More women and minorities are being accepted into medical school, Yale University researchers find.
This positive growth was sparked by two diversity standards introduced nearly 10 years ago by the Liaison Committee on Medical Education (LCME), an organization that accredits medical education programs in the U.S.
The standards made every institution capable of granting a medical degree create strategies to attract and retain female and minority students through pipeline and academic enrichment programs.
Before the standards were introduced, the number of women and minorities being accepted into medical school was on the decline. Since 2009, however, the total number and proportion of women and minorities in medical school has risen, with the largest gains for female students.
“The standards do make a difference,” Dowin Boatright, an assistant professor of emergency medicine at Yale and lead author of the study, said in a statement. “It is a tool that diversity advocates didn’t have before to implement diversity programs.”
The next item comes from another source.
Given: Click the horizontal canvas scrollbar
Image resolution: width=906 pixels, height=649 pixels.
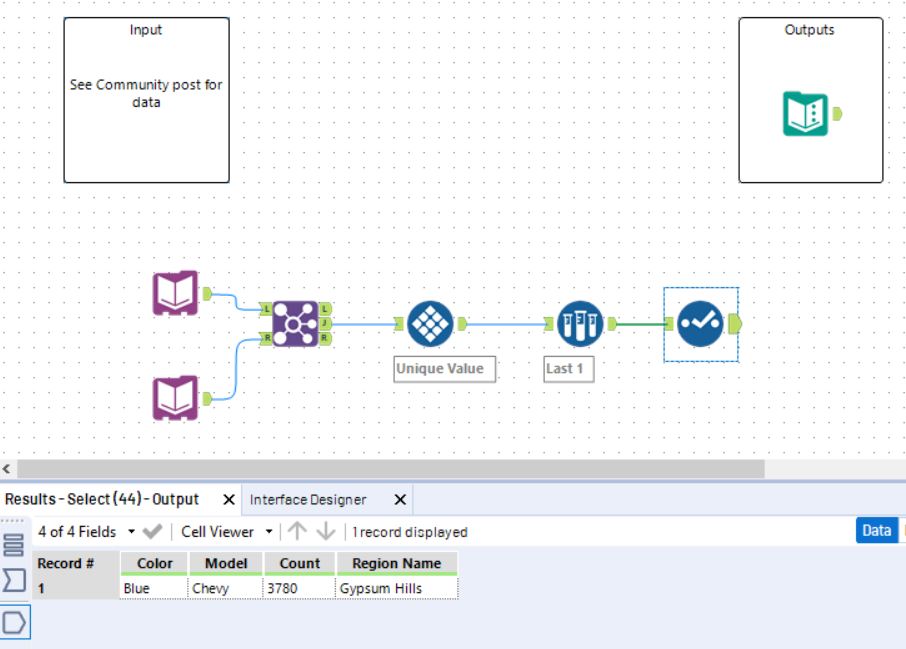Looking at the screenshot, I should point(391,469).
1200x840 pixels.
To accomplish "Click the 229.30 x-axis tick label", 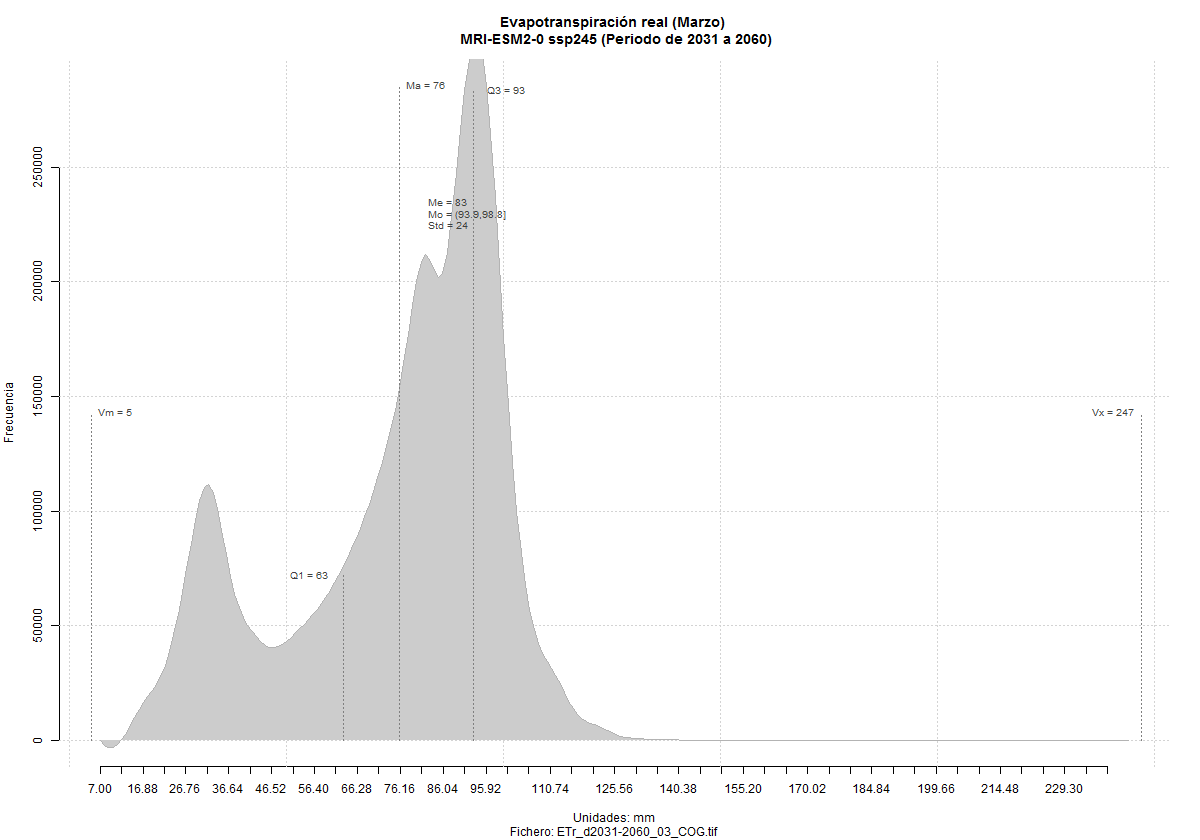I will click(1064, 789).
Examples of these programs include having specialized high schools prioritize exposing disadvantaged students to math and sciences, as well as requiring medical programs to accept students to undergraduate and medical schools at the same time.
The study
To measure the impact the standards had on diversity rates, the researchers collected and analyzed data on the sex, race and ethnicity of students attending medical school from 2002 to 2017.
They found that, since the implementation of the standards in 2009, the percentage of female, black and Hispanic medical students gradually increased.
In the future, the researchers want to evaluate strategies at individual medical schools.
“The next step in research is to determine how individual schools are approaching the challenge of increasing diversity, and identifying best practices,” Boatright said in a statement.
A paper describing the full study is published in the Journal of the American Medical Association.
Diversity in STEM
This push to include more women and minorities in medicine reflects the widespread effort to increase diversity in science, technology, engineering and math (STEM) fields.
Every day, women and minorities are leading incredible STEM research, but they are still significantly underrepresented in their fields.
Nationwide efforts have sprung up to change that. And this study, which is a concrete example of a successful diversity initiative, should give hope to everyone working to bring more women and minorities into the STEM arena.